→ PROBLEM REQUIREMENTS: Work out how many lines of the listing hold "delete" and return that number by itself.

→ TASK INPUT:
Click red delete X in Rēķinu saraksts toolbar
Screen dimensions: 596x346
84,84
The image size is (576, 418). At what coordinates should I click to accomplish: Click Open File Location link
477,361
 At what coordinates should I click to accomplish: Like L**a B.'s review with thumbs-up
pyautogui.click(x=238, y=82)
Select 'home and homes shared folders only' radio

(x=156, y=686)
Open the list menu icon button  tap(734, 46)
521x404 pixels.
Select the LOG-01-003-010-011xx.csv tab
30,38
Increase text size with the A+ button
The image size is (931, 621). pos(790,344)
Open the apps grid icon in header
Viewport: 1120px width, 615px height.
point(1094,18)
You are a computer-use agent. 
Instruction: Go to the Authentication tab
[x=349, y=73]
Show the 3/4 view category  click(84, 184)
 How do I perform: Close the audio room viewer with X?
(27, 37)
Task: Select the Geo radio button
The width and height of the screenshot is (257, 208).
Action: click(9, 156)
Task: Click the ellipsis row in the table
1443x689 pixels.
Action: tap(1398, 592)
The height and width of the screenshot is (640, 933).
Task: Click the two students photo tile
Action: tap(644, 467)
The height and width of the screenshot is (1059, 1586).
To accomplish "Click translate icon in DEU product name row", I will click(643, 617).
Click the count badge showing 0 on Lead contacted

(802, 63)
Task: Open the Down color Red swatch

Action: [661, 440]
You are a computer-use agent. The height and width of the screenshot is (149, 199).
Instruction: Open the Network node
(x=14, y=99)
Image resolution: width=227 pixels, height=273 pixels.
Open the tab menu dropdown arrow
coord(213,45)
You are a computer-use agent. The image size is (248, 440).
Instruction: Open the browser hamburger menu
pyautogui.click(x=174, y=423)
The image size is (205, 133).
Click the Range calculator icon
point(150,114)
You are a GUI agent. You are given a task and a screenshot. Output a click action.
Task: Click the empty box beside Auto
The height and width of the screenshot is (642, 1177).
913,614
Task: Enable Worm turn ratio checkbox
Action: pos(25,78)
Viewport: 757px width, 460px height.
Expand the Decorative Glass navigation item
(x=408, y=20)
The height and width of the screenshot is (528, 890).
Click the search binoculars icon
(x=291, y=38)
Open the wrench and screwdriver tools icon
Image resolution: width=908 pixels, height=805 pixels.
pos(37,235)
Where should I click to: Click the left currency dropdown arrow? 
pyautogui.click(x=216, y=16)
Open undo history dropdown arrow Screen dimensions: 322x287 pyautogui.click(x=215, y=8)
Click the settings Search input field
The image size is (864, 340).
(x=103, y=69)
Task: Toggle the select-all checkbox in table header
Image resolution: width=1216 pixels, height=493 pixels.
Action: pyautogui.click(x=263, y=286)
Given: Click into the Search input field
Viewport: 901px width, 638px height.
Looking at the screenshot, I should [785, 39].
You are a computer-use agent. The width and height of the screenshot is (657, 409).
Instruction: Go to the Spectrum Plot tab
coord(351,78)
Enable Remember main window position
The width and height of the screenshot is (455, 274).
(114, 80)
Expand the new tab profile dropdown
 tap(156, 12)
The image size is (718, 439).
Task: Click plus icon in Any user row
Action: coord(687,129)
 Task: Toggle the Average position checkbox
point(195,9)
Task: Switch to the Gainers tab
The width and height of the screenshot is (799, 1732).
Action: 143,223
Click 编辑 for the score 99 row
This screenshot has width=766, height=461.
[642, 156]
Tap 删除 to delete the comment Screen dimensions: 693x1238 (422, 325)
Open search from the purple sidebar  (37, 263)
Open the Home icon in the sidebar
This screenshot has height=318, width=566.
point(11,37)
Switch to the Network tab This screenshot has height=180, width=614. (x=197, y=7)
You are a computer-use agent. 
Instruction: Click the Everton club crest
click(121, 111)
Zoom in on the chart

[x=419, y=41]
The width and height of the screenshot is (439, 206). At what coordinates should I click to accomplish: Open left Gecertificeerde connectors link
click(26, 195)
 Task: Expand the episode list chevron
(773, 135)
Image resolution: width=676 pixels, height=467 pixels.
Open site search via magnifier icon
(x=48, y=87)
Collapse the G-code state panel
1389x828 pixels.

→ THE COMPLETED TASK: 2